──────── EXTRAIT DU TEXTE ────────

L’association protectrice dominante chargée d’un territoire spécifique remplit-elle les fonctions d’un État minimal ? Et quelles sont en l’occurrence ces fonctions ? Selon une tradition qui remonte à Max Weber, ainsi que le fait remarquer Robert Nozick, ces fonctions se traduisent avant tout par le monopole de l’utilisation de la force sur un territoire donné, un monopole incompatible avec l’application privée des droits. Pourtant nous dit-il, ce monopole ne suffit pas à définir l’État étant entendu qu’il existe des organisations (la Mafia, le Ku-Klux-Klan et bien d’autres) qui pourraient être considérées comme des États mais qui ne le sont pas.

Les associations protectrices garantissent à leur membres protection comme s’ils avaient payé une police d’assurance. Ces associations ont elles aussi le monopole de la force (sur un territoire donné) pour garantir cette protection ; mais pour qu’elles aient le statut d’État, une condition au moins doit être remplie, soit l’annonce publique que tous ceux qui seront surpris à faire usage de la force sans permission explicite du délégué chargé de diriger l’association concernée sont dans l’illégalité et donc passibles de sanctions. Cette condition remplie nous sommes parvenus à ce que Robert Nozick nomme « the Ultra-Minimal State ». Il propose des services de protection et d’application du respect des droits uniquement à celui qui achète ses services. Le « Minimal State » quant à lui est l’équivalent du « night watchman » ; il étend sa protection et l’application du respect des droits à celui qui n’a pas acheté ses services. Nous sommes donc parvenus à l’État redistributif puisqu’il oblige les uns à payer pour la protection des autres. Robert Nozick reprend la terminologie des compagnies d’assurances en précisant que dans ce système d’État minimal on donne à tous ou à quelques-uns (par exemple aux indigents) des bons venus des cotisations qui peuvent être uniquement utilisés pour acquérir une police de protection de l’« Ultra-Minimal state ». La mission du « Minimal State » s’arrête là, soit un État engendré par aucun contrat. Telle est la mission du « night watchman », du « Minimal State ». L’État doit s’en tenir à cette mission. Le « Minimal State » théorisé par Robert Nozick s’éloigne donc autant de l’état de nature initial tel que nous l’imaginons que de l’étatisme dominant tel que nous le connaissons, soit le « Maximal State » qui est la cible des critiques implicites de la théorie politique de Robert Nozick.

──────── LES LIGNES ────────

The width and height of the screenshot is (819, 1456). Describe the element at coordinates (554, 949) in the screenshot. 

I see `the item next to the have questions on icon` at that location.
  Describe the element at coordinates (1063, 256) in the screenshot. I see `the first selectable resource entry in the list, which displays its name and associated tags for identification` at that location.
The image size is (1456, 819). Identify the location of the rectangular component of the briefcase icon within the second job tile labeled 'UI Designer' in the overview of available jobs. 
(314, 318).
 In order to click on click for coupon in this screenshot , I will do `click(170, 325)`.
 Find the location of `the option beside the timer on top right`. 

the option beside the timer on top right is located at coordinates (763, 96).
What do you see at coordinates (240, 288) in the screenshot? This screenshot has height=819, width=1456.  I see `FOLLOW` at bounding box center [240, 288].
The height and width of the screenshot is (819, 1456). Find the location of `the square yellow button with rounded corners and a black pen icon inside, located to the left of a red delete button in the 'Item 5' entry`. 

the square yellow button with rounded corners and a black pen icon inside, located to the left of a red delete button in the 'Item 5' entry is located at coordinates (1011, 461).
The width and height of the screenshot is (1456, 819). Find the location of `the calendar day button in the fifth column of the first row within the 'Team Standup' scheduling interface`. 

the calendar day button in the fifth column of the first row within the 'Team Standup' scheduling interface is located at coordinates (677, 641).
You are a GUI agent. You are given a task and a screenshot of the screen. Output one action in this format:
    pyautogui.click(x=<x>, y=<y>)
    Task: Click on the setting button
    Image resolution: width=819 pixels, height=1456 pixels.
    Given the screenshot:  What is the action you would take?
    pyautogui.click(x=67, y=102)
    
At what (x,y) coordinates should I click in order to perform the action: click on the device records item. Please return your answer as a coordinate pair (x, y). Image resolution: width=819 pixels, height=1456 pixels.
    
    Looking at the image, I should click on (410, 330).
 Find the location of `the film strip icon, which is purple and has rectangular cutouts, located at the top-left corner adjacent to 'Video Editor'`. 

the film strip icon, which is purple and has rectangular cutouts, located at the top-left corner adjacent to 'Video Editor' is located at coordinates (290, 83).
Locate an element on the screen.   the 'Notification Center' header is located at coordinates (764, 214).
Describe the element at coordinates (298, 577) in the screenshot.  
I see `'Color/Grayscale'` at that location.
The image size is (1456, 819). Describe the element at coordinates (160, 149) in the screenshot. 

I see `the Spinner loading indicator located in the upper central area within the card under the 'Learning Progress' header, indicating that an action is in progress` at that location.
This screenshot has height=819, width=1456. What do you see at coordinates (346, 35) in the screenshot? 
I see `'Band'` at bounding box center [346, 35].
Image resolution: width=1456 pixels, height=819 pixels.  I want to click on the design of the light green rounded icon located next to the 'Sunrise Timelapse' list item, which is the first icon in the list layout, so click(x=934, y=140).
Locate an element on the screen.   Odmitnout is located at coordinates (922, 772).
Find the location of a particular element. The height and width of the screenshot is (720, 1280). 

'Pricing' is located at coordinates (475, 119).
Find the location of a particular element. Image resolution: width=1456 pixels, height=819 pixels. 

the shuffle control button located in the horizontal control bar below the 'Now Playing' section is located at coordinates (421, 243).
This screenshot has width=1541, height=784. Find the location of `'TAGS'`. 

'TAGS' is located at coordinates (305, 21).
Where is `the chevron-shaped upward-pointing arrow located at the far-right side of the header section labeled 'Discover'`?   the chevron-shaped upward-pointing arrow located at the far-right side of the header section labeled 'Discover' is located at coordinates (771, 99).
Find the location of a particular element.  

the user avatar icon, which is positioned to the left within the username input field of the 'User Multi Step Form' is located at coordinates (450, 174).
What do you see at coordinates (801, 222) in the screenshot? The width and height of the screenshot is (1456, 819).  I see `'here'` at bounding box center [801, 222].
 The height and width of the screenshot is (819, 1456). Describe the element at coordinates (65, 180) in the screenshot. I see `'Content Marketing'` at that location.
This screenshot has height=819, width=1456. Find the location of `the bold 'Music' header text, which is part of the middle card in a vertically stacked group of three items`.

────────

À FAIRE ->
A) D'après l'extrait sur l'État minimal chez Robert Nozick, pourquoi le « Minimal State » est-il un État redistributif ? Répondez en une à trois phrases.
B) Recopiez un passage de l'extrait sur l'État minimal. Commencez aux mots « L’association protectrice dominante » et arrêtez-vous après « le sont pas. ».
Vous n'aurez pas besoin de ces lignes.

LES RÉPONSES ->
A) Le « Minimal State » étend sa protection et l'application du respect des droits même à ceux qui n'ont pas acheté ses services. Il oblige donc les uns à payer pour la protection des autres, ce qui en fait un État redistributif.

B)
L’association protectrice dominante chargée d’un territoire spécifique remplit-elle les fonctions d’un État minimal ? Et quelles sont en l’occurrence ces fonctions ? Selon une tradition qui remonte à Max Weber, ainsi que le fait remarquer Robert Nozick, ces fonctions se traduisent avant tout par le monopole de l’utilisation de la force sur un territoire donné, un monopole incompatible avec l’application privée des droits. Pourtant nous dit-il, ce monopole ne suffit pas à définir l’État étant entendu qu’il existe des organisations (la Mafia, le Ku-Klux-Klan et bien d’autres) qui pourraient être considérées comme des États mais qui ne le sont pas.